_OBJECTIVE:_ Reproduce the data below verbatim, keeping every line in its original order.

_INFORMATION GIVEN:_

>>>

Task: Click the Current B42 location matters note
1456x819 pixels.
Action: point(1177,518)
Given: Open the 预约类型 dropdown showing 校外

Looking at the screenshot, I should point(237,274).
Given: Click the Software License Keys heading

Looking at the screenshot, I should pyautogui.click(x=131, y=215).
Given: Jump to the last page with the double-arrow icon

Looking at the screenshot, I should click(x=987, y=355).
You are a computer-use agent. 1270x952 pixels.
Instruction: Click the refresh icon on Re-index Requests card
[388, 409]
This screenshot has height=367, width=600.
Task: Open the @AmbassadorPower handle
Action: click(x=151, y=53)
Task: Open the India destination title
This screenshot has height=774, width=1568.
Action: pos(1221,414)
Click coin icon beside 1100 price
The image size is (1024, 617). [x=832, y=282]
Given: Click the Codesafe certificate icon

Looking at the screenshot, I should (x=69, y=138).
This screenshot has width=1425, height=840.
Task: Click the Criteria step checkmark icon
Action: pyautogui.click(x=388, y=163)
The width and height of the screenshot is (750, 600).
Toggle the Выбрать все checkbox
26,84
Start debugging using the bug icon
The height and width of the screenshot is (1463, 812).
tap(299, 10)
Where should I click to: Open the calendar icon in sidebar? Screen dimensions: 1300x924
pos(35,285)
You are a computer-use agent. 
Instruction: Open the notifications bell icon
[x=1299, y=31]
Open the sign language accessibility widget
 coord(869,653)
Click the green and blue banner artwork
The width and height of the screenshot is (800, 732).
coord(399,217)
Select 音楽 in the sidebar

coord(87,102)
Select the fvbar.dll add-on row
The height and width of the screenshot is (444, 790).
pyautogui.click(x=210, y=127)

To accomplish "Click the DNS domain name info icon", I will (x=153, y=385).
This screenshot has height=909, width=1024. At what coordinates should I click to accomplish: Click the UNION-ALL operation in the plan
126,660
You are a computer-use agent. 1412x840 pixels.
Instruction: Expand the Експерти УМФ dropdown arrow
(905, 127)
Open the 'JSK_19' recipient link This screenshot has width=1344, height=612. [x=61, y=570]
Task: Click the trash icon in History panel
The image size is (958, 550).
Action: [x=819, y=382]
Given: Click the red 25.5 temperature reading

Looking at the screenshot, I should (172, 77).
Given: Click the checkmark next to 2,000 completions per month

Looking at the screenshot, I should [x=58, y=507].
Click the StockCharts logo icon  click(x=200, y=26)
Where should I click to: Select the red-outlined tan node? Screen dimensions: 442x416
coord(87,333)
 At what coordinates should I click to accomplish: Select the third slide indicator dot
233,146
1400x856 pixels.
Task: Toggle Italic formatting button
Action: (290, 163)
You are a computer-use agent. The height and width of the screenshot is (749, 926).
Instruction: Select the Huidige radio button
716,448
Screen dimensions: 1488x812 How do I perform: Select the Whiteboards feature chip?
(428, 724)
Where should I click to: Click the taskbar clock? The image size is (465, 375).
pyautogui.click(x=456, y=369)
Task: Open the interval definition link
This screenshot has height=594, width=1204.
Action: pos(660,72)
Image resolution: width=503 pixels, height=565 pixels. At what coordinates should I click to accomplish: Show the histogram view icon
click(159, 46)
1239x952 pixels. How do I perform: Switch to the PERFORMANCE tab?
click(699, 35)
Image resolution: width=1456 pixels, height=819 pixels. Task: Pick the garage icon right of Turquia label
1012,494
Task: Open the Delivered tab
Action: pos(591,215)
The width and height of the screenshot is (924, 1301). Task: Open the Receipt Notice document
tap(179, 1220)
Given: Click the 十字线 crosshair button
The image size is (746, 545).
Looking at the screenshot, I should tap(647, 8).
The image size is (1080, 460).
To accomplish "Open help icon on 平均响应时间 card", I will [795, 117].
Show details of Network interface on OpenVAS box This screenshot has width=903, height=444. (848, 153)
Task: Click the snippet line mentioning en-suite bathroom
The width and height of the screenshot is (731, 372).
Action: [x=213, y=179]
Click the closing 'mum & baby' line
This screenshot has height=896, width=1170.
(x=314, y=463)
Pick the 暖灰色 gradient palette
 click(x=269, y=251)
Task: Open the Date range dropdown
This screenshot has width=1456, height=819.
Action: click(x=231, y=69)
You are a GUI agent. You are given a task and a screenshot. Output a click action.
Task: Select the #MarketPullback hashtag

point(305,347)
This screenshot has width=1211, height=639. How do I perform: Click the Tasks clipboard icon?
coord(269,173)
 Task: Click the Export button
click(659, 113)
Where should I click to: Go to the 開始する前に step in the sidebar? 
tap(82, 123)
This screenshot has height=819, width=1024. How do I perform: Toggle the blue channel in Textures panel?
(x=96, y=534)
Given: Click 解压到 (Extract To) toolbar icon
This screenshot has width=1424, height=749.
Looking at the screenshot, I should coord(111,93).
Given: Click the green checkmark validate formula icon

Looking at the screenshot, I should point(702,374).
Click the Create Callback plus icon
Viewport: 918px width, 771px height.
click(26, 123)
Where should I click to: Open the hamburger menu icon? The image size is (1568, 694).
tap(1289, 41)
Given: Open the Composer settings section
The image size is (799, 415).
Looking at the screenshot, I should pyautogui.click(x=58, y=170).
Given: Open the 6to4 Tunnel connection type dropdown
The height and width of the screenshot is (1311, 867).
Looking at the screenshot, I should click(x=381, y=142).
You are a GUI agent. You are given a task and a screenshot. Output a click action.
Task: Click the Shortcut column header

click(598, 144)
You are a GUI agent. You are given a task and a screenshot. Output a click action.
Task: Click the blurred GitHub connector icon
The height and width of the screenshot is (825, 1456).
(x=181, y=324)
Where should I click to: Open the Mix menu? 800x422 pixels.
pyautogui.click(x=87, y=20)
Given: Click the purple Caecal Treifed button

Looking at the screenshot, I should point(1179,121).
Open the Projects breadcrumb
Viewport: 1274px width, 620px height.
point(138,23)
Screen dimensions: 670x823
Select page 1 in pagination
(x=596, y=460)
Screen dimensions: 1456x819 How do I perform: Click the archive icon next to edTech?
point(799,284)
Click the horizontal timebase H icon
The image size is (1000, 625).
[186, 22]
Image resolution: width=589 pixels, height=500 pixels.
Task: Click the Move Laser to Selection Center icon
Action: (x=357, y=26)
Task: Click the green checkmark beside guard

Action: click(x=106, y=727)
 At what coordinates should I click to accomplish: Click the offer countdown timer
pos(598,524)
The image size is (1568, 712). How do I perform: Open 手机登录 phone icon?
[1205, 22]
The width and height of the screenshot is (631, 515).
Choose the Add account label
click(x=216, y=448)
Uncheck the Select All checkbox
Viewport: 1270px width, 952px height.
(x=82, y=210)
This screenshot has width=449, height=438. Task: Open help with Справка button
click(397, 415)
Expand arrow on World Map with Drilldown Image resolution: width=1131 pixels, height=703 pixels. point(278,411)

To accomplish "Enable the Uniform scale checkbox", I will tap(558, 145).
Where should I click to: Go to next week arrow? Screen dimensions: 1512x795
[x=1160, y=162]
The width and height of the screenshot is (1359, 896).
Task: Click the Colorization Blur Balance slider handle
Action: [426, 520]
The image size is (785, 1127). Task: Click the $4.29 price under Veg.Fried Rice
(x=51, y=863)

<<<

_EXERCISE ANSWER:_
Task: Click the Current B42 location matters note
1456x819 pixels.
Action: point(1177,518)
Given: Open the 预约类型 dropdown showing 校外

Looking at the screenshot, I should point(237,274).
Given: Click the Software License Keys heading

Looking at the screenshot, I should pyautogui.click(x=131, y=215).
Given: Jump to the last page with the double-arrow icon

Looking at the screenshot, I should click(x=987, y=355).
You are a computer-use agent. 1270x952 pixels.
Instruction: Click the refresh icon on Re-index Requests card
[388, 409]
This screenshot has height=367, width=600.
Task: Open the @AmbassadorPower handle
Action: click(x=151, y=53)
Task: Open the India destination title
This screenshot has height=774, width=1568.
Action: pos(1221,414)
Click coin icon beside 1100 price
The image size is (1024, 617). [x=832, y=282]
Given: Click the Codesafe certificate icon

Looking at the screenshot, I should (x=69, y=138).
This screenshot has width=1425, height=840.
Task: Click the Criteria step checkmark icon
Action: pyautogui.click(x=388, y=163)
The width and height of the screenshot is (750, 600).
Toggle the Выбрать все checkbox
26,84
Start debugging using the bug icon
The height and width of the screenshot is (1463, 812).
tap(299, 10)
Where should I click to: Open the calendar icon in sidebar? Screen dimensions: 1300x924
pos(35,285)
You are a computer-use agent. 
Instruction: Open the notifications bell icon
[x=1299, y=31]
Open the sign language accessibility widget
 coord(869,653)
Click the green and blue banner artwork
The width and height of the screenshot is (800, 732).
coord(399,217)
Select 音楽 in the sidebar

coord(87,102)
Select the fvbar.dll add-on row
The height and width of the screenshot is (444, 790).
pyautogui.click(x=210, y=127)

To accomplish "Click the DNS domain name info icon", I will (x=153, y=385).
This screenshot has height=909, width=1024. At what coordinates should I click to accomplish: Click the UNION-ALL operation in the plan
126,660
You are a computer-use agent. 1412x840 pixels.
Instruction: Expand the Експерти УМФ dropdown arrow
(905, 127)
Open the 'JSK_19' recipient link This screenshot has width=1344, height=612. [x=61, y=570]
Task: Click the trash icon in History panel
The image size is (958, 550).
Action: [x=819, y=382]
Given: Click the red 25.5 temperature reading

Looking at the screenshot, I should (172, 77).
Given: Click the checkmark next to 2,000 completions per month

Looking at the screenshot, I should [x=58, y=507].
Click the StockCharts logo icon  click(x=200, y=26)
Where should I click to: Select the red-outlined tan node? Screen dimensions: 442x416
coord(87,333)
 At what coordinates should I click to accomplish: Select the third slide indicator dot
233,146
1400x856 pixels.
Task: Toggle Italic formatting button
Action: (290, 163)
You are a computer-use agent. The height and width of the screenshot is (749, 926).
Instruction: Select the Huidige radio button
716,448
Screen dimensions: 1488x812 How do I perform: Select the Whiteboards feature chip?
(428, 724)
Where should I click to: Click the taskbar clock? The image size is (465, 375).
pyautogui.click(x=456, y=369)
Task: Open the interval definition link
This screenshot has height=594, width=1204.
Action: pos(660,72)
Image resolution: width=503 pixels, height=565 pixels. At what coordinates should I click to accomplish: Show the histogram view icon
click(159, 46)
1239x952 pixels. How do I perform: Switch to the PERFORMANCE tab?
click(699, 35)
Image resolution: width=1456 pixels, height=819 pixels. Task: Pick the garage icon right of Turquia label
1012,494
Task: Open the Delivered tab
Action: pos(591,215)
The width and height of the screenshot is (924, 1301). Task: Open the Receipt Notice document
tap(179, 1220)
Given: Click the 十字线 crosshair button
The image size is (746, 545).
Looking at the screenshot, I should tap(647, 8).
The image size is (1080, 460).
To accomplish "Open help icon on 平均响应时间 card", I will [795, 117].
Show details of Network interface on OpenVAS box This screenshot has width=903, height=444. (848, 153)
Task: Click the snippet line mentioning en-suite bathroom
The width and height of the screenshot is (731, 372).
Action: [x=213, y=179]
Click the closing 'mum & baby' line
This screenshot has height=896, width=1170.
(x=314, y=463)
Pick the 暖灰色 gradient palette
 click(x=269, y=251)
Task: Open the Date range dropdown
This screenshot has width=1456, height=819.
Action: click(x=231, y=69)
You are a GUI agent. You are given a task and a screenshot. Output a click action.
Task: Select the #MarketPullback hashtag

point(305,347)
This screenshot has width=1211, height=639. How do I perform: Click the Tasks clipboard icon?
coord(269,173)
 Task: Click the Export button
click(659, 113)
Where should I click to: Go to the 開始する前に step in the sidebar? 
tap(82, 123)
This screenshot has height=819, width=1024. How do I perform: Toggle the blue channel in Textures panel?
(x=96, y=534)
Given: Click 解压到 (Extract To) toolbar icon
This screenshot has width=1424, height=749.
Looking at the screenshot, I should coord(111,93).
Given: Click the green checkmark validate formula icon

Looking at the screenshot, I should point(702,374).
Click the Create Callback plus icon
Viewport: 918px width, 771px height.
click(26, 123)
Where should I click to: Open the hamburger menu icon? The image size is (1568, 694).
tap(1289, 41)
Given: Open the Composer settings section
The image size is (799, 415).
Looking at the screenshot, I should pyautogui.click(x=58, y=170).
Given: Open the 6to4 Tunnel connection type dropdown
The height and width of the screenshot is (1311, 867).
Looking at the screenshot, I should click(x=381, y=142).
You are a GUI agent. You are given a task and a screenshot. Output a click action.
Task: Click the Shortcut column header

click(598, 144)
You are a GUI agent. You are given a task and a screenshot. Output a click action.
Task: Click the blurred GitHub connector icon
The height and width of the screenshot is (825, 1456).
(x=181, y=324)
Where should I click to: Open the Mix menu? 800x422 pixels.
pyautogui.click(x=87, y=20)
Given: Click the purple Caecal Treifed button

Looking at the screenshot, I should point(1179,121).
Open the Projects breadcrumb
Viewport: 1274px width, 620px height.
point(138,23)
Screen dimensions: 670x823
Select page 1 in pagination
(x=596, y=460)
Screen dimensions: 1456x819 How do I perform: Click the archive icon next to edTech?
point(799,284)
Click the horizontal timebase H icon
The image size is (1000, 625).
[186, 22]
Image resolution: width=589 pixels, height=500 pixels.
Task: Click the Move Laser to Selection Center icon
Action: (x=357, y=26)
Task: Click the green checkmark beside guard

Action: click(x=106, y=727)
 At what coordinates should I click to accomplish: Click the offer countdown timer
pos(598,524)
The image size is (1568, 712). How do I perform: Open 手机登录 phone icon?
[1205, 22]
The width and height of the screenshot is (631, 515).
Choose the Add account label
click(x=216, y=448)
Uncheck the Select All checkbox
Viewport: 1270px width, 952px height.
(x=82, y=210)
This screenshot has width=449, height=438. Task: Open help with Справка button
click(397, 415)
Expand arrow on World Map with Drilldown Image resolution: width=1131 pixels, height=703 pixels. point(278,411)

To accomplish "Enable the Uniform scale checkbox", I will tap(558, 145).
Where should I click to: Go to next week arrow? Screen dimensions: 1512x795
[x=1160, y=162]
The width and height of the screenshot is (1359, 896).
Task: Click the Colorization Blur Balance slider handle
Action: [426, 520]
The image size is (785, 1127). Task: Click the $4.29 price under Veg.Fried Rice
(x=51, y=863)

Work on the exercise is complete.